Easily sourced on YouTube, some guests might be influenced to coerce their guide to create such experiences. New trails guide should wait until they have developed a reasonable base of personal experience, after a few years on the ground, if deciding this is something they want to pursue. What happens if a normally calm or habituated animal develops a painful abscess and is now not so happy? You will find that legal advice cautions against blurring the lines between philosophy and science. Regardless of opinions, increasing risk factors [for the animal, guests and guides] could have serious consequences in an insurance claim or investigation.


All guiding comes with responsibility. When working with guides we should talk about the things that can go wrong [which is too often avoided] - Although in the perfect world we would want otherwise, it is important to understand that if you walk long enough you will get revved, bump animals and/ or disturb animals.

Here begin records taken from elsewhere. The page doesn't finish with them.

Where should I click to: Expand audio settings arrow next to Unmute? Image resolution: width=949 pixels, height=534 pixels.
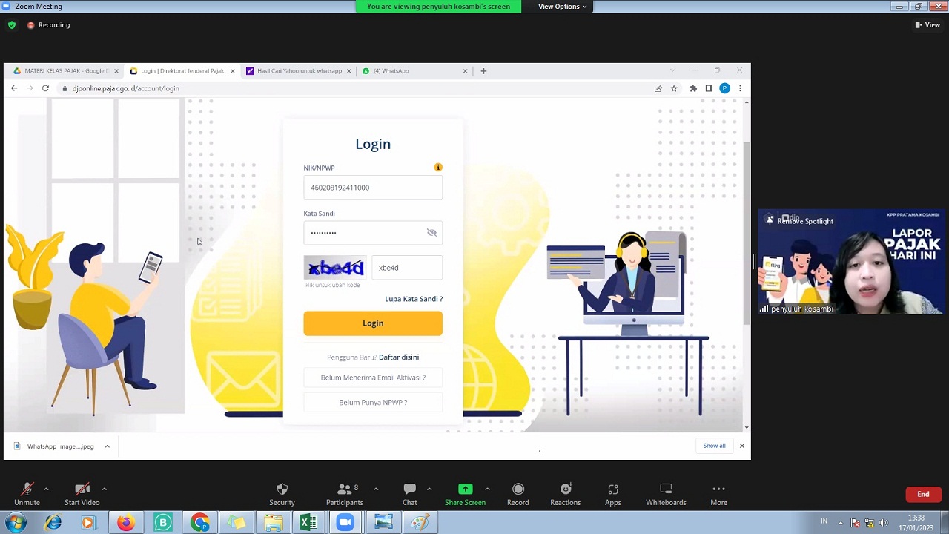coord(46,489)
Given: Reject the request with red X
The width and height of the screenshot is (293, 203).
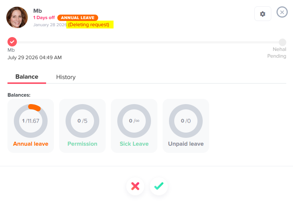Looking at the screenshot, I should click(135, 186).
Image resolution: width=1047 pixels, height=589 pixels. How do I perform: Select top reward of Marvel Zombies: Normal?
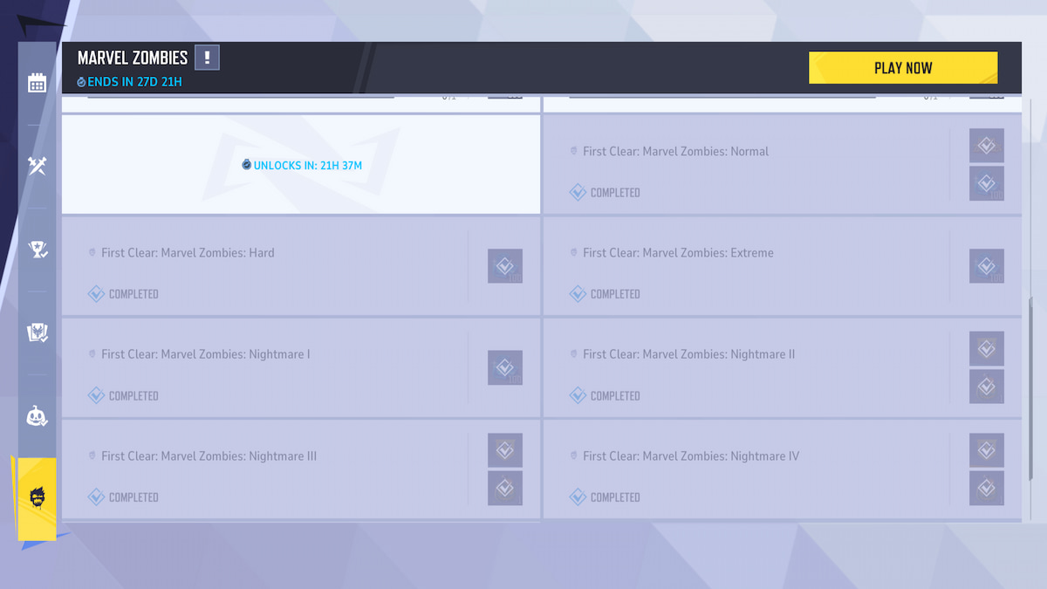click(987, 146)
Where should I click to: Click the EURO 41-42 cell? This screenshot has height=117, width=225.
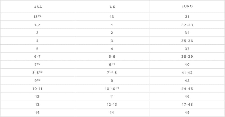click(x=187, y=72)
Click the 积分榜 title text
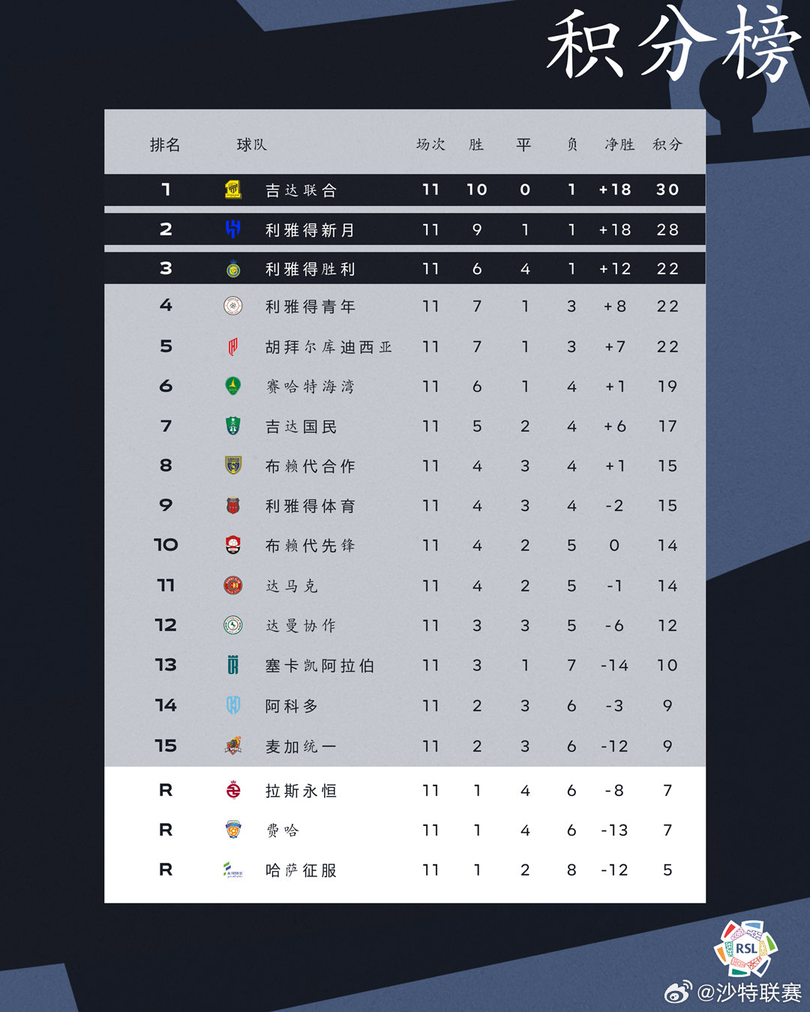The width and height of the screenshot is (810, 1012). 673,45
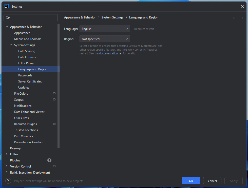The height and width of the screenshot is (188, 248).
Task: Open the Region dropdown
Action: tap(105, 39)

Hopefully you will never have to pull the trigger, but this might too happen. A good investigation will review decision making processes, whether you have up to date guides licenses, qualifications, experience breakdown, etc. – These are all great reasons to keep good logbooks as a dangerous game trails guide.


Rifles



Rifles are not something everyone has a passion for, but they do form part of most trails experiences. We often observe rifles in two paradoxically opposites, either creating a false sense of security or been carried very uncomfortably. This evolves largely from a lack of knowledge. Remember that:


  • All rifles and calibers are not equal, and none come off the shelf perfectly modified for the trails guide.

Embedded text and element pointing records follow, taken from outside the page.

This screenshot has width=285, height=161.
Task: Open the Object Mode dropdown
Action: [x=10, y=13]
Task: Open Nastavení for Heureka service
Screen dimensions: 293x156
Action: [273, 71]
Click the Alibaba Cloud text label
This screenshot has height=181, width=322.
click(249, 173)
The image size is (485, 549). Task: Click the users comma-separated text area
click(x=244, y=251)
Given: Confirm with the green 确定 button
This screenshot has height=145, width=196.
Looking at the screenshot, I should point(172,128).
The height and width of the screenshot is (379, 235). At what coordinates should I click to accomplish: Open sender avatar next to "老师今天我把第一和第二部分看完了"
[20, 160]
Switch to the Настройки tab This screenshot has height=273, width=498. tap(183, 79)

  • There is no replacement for frequent live fire – practice practice practice.

  • If live fire is not possible [for various reasons], develop muscle memory through doing the appropriate exercises whilst dry firing. Use creative visualization techniques to mentally prepare yourself.

  • Carrying completely inappropriate rounds in a rifle because that is what was available is not acceptable.

  • Make sure you meet legal requirement to carry and use a rifle. Know how to manage an incident.

  • Rifle maintenance and care are none negotiable. Besides serving an important functional aspect, this also tells you a lot about a guide [much like polished boots do].


These points might seem obvious, but time on the ground show us otherwise.


Special Journey



As you progress on your personal journey you will decide on what type of trails experience you most enjoy and with time this will to keep changing. The definition of what a typical or classically-guided-experience is, is broad and there is no need to be bound in a repetitive or conventional construct. Don’t rush the process, rather take the time to develop real experience.


Trails guiding is true privilege and each time I am out there I think how incredibly blessed I am. May your journey be uniquely and incredibly rewarding.